Le compte rendu est clair :
« Les sites Pitié et Bichat sont débordés et ont besoin d’aide à la fois pour :
— répondre aux appels du SAMU afin de classer les cas suspects en cas possibles en journée de 9 heures à 20 heures ;
— réaliser les prélèvements des patients par PCR pour identifier les rares cas confirmés et à transférer vers les centres de référence et exclure les autres cas. »
Il est précisé aussi combien nous avons besoin d’échanger dans cette période qui s’annonce difficile : « Une communication régulière entre nous est nécessaire pour échanger sur les sujets Covid-19. »

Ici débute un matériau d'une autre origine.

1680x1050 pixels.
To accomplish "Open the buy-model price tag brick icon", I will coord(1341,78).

C’est aussi le jour où l’on discute de l’extension des zones à risque pour le Covid-19 : Chine (Chine continentale, Hongkong, Macao), Corée du Sud, régions de Lombardie et de Vénétie. Et de cette modification du dépistage qui va être déterminante pour notre hôpital : « Effectuer devant tout Syndrome de détresse respiratoire aiguë et en l’absence de diagnostic étiologique établi un prélèvement virologique pour recherche de Covid-19. »

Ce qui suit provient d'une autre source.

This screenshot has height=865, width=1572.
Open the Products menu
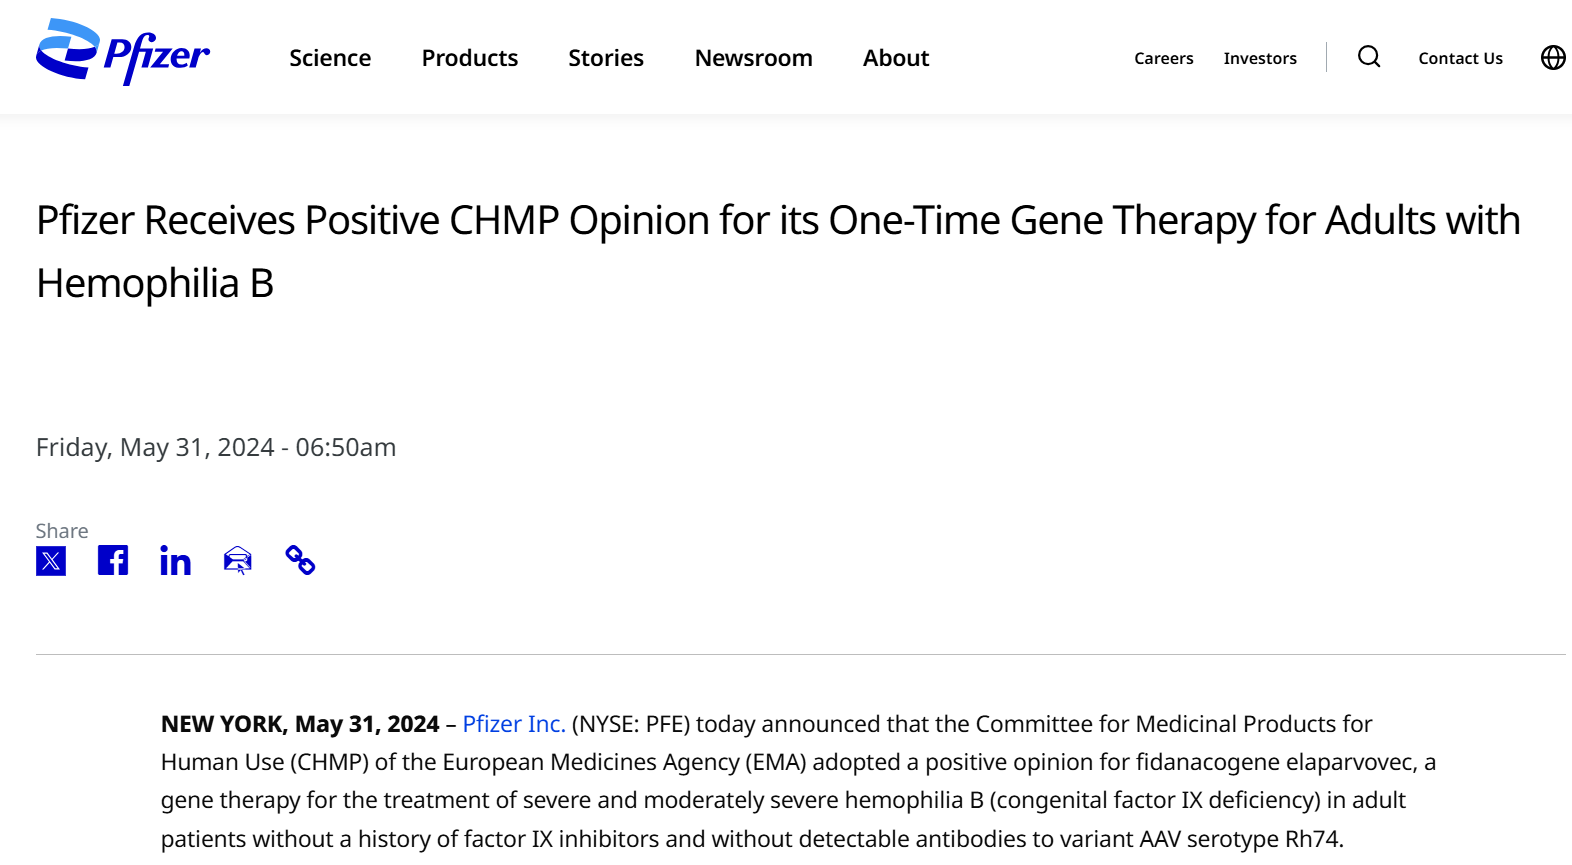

Pourtant le doute s’installe quant à la communication par temps de crise dans une spécialité, l’infectiologie, peu habituée à parler d’une seule voix : « C’est trop difficile de communiquer. La vérité d’un jour n’est plus celle du lendemain. Et nous risquons d’y laisser une certaine énergie alors que nous n’avons pas de temps pour nous », écrit un des responsables de centre de référence. Tout en précisant que la « communication » est muselée par le ministère : « Nous ne devons pas communiquer, même aux collègues… La communication des cas possibles/confirmés se fait par le ministre ou par le directeur général de la santé. »
Ce n’est pas encore la médecine de catastrophe, mais le vent souffle fort.